***** Source material

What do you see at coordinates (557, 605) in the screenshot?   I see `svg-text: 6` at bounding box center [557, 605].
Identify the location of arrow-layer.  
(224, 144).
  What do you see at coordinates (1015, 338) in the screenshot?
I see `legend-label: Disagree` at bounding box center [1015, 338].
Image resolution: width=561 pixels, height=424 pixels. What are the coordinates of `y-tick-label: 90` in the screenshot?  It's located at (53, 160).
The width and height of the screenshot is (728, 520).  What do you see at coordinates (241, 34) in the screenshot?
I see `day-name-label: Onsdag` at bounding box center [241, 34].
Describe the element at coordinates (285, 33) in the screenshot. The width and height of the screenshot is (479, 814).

**********
***** Source material

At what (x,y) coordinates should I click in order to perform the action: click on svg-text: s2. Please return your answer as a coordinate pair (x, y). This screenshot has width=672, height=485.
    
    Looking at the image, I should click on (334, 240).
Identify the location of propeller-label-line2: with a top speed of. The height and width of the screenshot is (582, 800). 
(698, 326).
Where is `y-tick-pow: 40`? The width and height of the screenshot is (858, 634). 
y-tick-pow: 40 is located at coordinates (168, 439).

**********
***** Source material

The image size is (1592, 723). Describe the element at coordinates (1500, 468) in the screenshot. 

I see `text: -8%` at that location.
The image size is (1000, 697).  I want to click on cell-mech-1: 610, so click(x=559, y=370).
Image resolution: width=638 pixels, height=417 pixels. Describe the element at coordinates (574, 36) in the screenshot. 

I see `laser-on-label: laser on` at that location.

**********

→ The task
Rewrite the items as a Markdown table with the columns "Number" and "Line," starting at the line that contains "What do you see at coordinates (557, 605)" and ending at the line that contains "center [1015, 338].". Leave out blank lines and include nothing past that range.

→ Response
| Number | Line |
|---|---|
| 1 | What do you see at coordinates (557, 605) in the screenshot?   I see `svg-text: 6` at bounding box center [557, 605]. |
| 2 | Identify the location of arrow-layer.   |
| 3 | (224, 144). |
| 4 |   What do you see at coordinates (1015, 338) in the screenshot? |
| 5 | I see `legend-label: Disagree` at bounding box center [1015, 338]. |